1955 GMC LÚniverselle

Bean counters pulled the pin on V8-powered van

GMC’s V8-powered, front-wheel drive van is the star of the fourth instalment in our Motorama series of dream cars.

Yes, a van. And a mini-van at that. 

It was front wheel drive, too and GM called it the L’Universelle.

It was both innovative and practical for its time. 

If you had been at GM’s Motorama extravaganza, which travelled the United States in 1955, you would have seen this unique van. 

It was sponsored by the GMC truck division, who wanted to expand their reach into car-like trucks, and was styled by Charles Jordan. 

He would eventually become GM’s global styling boss.

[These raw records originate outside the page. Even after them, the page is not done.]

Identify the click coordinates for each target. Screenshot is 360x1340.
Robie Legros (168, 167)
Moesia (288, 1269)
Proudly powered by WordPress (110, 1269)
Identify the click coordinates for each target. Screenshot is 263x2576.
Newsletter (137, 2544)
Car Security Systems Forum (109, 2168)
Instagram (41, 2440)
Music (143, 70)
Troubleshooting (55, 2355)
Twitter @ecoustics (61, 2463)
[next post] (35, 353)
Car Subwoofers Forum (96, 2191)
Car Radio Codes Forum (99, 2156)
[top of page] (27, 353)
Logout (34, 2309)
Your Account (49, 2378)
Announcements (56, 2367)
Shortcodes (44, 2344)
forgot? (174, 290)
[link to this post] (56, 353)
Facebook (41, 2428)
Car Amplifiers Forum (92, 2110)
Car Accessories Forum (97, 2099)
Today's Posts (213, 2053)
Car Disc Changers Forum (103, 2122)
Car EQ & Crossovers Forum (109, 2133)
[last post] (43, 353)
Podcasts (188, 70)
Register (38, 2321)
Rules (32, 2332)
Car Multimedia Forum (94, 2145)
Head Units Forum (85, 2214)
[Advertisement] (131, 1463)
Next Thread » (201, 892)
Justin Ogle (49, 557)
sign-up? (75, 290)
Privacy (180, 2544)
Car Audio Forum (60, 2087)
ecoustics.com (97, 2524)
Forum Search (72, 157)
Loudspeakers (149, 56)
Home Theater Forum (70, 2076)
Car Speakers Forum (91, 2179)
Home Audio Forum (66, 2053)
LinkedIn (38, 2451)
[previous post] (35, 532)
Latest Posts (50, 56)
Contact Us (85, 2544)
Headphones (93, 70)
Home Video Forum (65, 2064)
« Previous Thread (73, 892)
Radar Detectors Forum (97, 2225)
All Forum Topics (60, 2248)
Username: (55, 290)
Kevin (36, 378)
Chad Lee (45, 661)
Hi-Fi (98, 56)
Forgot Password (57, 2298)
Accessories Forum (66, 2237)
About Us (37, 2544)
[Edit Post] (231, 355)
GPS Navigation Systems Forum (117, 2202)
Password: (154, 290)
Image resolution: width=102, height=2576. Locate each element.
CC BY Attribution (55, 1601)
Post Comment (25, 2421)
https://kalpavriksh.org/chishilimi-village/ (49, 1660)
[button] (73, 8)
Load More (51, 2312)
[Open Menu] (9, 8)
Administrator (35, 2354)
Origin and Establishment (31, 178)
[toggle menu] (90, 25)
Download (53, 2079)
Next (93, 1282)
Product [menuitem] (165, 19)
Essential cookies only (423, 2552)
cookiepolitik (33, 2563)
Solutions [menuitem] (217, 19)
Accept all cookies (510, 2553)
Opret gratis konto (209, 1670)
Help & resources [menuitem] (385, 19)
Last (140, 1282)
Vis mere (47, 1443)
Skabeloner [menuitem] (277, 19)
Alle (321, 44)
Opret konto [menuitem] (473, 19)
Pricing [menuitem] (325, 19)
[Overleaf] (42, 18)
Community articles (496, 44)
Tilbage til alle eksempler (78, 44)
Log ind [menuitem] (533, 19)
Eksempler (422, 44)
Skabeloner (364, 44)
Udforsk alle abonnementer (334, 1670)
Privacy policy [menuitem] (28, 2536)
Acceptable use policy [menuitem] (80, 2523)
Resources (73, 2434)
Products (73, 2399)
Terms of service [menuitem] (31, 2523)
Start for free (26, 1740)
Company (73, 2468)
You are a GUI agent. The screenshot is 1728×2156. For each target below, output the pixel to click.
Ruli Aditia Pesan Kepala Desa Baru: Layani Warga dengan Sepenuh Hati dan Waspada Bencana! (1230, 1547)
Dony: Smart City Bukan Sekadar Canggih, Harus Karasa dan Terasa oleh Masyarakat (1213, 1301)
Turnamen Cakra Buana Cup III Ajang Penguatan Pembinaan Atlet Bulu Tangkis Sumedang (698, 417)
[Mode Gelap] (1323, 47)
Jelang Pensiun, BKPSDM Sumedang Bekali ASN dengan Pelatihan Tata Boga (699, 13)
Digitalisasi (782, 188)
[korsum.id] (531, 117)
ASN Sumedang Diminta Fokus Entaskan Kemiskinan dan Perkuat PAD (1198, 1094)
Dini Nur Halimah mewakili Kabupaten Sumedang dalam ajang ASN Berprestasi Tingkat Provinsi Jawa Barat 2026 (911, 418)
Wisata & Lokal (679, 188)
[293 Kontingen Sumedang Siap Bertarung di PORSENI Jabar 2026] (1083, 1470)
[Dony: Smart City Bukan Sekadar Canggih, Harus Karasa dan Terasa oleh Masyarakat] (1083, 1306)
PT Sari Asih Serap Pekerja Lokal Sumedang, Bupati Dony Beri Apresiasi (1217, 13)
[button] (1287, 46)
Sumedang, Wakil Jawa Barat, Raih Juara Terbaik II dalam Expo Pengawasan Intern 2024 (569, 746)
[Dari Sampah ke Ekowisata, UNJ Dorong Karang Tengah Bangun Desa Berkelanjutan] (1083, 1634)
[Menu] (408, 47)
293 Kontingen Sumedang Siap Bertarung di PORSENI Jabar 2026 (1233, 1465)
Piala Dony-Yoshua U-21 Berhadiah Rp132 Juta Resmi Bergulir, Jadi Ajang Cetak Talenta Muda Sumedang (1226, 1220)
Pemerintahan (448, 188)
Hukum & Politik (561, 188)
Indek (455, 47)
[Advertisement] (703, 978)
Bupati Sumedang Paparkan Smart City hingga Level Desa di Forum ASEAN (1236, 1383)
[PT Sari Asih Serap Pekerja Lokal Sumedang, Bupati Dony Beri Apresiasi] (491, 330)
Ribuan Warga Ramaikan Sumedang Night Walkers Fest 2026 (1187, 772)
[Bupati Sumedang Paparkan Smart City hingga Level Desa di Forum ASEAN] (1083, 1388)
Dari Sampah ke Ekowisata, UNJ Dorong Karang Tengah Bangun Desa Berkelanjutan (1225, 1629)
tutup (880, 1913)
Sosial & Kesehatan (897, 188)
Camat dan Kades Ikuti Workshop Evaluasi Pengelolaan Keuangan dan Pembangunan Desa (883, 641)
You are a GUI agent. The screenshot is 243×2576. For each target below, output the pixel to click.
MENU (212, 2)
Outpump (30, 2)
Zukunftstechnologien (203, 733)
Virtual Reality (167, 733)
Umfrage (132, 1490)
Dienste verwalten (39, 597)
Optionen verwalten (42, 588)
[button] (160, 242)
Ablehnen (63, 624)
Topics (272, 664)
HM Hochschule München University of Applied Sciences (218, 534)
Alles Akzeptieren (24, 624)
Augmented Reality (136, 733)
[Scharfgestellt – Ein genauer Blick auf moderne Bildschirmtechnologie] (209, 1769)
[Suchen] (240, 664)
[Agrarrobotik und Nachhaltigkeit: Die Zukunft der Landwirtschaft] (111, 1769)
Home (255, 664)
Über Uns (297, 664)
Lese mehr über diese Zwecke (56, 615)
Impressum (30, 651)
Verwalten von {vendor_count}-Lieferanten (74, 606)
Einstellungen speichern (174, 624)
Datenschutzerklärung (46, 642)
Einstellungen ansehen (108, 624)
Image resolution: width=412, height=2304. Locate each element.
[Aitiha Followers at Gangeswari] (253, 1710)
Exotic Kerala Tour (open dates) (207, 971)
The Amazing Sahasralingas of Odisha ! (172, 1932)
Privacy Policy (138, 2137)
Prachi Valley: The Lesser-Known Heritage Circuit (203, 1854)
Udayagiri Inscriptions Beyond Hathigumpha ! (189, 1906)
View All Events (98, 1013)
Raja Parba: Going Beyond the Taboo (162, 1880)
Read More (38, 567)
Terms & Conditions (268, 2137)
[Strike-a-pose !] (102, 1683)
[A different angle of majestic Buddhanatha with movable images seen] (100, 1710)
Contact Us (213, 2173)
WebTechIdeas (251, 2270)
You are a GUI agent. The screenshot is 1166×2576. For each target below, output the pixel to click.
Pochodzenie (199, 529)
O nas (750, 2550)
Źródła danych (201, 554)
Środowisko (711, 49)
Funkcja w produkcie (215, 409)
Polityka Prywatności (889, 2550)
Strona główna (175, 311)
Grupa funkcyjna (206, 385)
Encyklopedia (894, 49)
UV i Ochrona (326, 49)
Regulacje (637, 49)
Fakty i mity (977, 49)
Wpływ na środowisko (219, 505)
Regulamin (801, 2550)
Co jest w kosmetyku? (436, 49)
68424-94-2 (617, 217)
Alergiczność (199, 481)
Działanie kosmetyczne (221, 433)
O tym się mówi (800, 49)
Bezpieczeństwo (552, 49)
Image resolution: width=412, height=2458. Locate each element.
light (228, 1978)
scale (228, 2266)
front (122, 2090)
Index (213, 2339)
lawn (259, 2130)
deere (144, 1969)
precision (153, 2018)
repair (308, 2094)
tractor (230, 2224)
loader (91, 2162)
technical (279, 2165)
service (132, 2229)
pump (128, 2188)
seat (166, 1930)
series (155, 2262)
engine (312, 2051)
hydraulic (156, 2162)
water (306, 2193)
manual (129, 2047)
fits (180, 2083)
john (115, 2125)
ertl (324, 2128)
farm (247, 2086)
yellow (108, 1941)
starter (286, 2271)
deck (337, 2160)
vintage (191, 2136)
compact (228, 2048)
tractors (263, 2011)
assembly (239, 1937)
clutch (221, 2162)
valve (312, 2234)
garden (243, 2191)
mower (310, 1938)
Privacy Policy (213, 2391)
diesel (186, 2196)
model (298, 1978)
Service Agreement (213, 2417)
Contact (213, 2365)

The van’s innovative aspect came from its front wheel drive layout attached to a mid-mounted 287 cubic inch Pontiac V8 engine, joined to a HydraMatic transmission. 

The whole power train was turned 180 degrees in order to drive the front wheels.

Back then GMC engineers were sceptical about front wheel drive so they bought an old US Army surplus Jeep and disconnected the rear axle. 

After driving the Jeep around for a few weeks the engineers found that they liked the layout so much they patented the idea of a front drive van.

The practical part of the van was its low floor and load height (thanks to front wheel drive) and its fold up side and rear doors which split in the middle. 

The split meant that the doors took up very little space when opened and could be closed easily by one person.

The impractical aspect was the V8 engine’s placement behind the driver.

This led to the radiator being connected to a roof mounted air scoop in order for it to receive an adequate air supply, which was boosted by twin fans.

The details of this complicated arrangement can be seen in the patent application below.

The L’Universelle was a big hit at the Motorama, so much so that it almost went into production. 

GMC went so far as to buy a metal stamping press that could create its roof in one pressing.

Then the bean counters did the sums and it was discovered that a production version would cost more than a Cadillac to build, because the complicated front drive V8 layout would be unique and could not be amortised across other cars. 

The L’Universelle went into storage and was then destroyed. 

Its overall shape was later reflected in the rear-engine Greenbrier van which was based on the Corvair platform.